Stability and dynamical features of solitary wave solutions for a hydrodynamic-type system taking into account non-local effects

TL;DR

This paper analyzes a hydrodynamic system with nonlocal effects, revealing the existence of solitary wave solutions, their stability properties, and their interactions through symmetry analysis and numerical simulations.

Contribution

It introduces a new hydrodynamic model incorporating nonlocal effects and studies the stability and interaction of its solitary wave solutions.

Findings

Homoclinic solutions describe solitary waves of compression or rarefication.

Waves of compression are unstable, while waves of rarefication are stable.

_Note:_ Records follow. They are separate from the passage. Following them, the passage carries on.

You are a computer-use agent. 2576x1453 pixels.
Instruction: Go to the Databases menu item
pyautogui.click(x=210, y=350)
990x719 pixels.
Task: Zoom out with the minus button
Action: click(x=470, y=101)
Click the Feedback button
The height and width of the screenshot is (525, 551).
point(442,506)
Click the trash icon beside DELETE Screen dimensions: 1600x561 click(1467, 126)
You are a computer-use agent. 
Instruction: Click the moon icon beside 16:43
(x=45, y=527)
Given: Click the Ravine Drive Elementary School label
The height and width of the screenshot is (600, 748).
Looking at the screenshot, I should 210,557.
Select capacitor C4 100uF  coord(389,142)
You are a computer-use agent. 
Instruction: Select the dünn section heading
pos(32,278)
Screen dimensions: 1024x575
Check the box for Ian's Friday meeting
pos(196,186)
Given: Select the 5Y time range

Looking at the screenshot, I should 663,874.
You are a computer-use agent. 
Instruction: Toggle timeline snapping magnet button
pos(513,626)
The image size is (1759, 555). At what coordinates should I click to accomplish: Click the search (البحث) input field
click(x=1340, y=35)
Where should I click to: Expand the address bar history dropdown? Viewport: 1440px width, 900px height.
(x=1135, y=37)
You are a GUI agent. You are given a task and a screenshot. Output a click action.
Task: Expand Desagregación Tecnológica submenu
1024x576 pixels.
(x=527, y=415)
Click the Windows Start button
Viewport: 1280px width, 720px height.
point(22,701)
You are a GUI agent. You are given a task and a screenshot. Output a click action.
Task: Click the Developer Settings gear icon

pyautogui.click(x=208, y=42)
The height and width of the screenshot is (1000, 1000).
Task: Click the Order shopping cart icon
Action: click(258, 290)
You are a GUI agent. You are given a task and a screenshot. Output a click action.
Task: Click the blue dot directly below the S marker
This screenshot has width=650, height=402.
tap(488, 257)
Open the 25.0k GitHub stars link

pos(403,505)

Rarefaction solitary waves maintain shape after interaction.

Abstract

We consider a hydrodynamic-type system of balance equations which is closed by the dynamic equation of state taking into account the effects of spatial nonlocality. Symmetry and local conservation laws of this system are studied. A system of ODEs being obtained via the group theory reduction of the initial system of PDEs is investigated. The reduced system is shown to possess a family of the homoclinic solutions. Depending on the values of the parameters, the homoclinic solutions describe the solitary waves of compression or rarefication. The solutions corresponding to the wave of compression are shown to be unstable. More likely, the waves of rarefication are stable. Numerical simulations demonstrate that the solitary waves of rarefication moving toward each other maintain their shape after the interaction.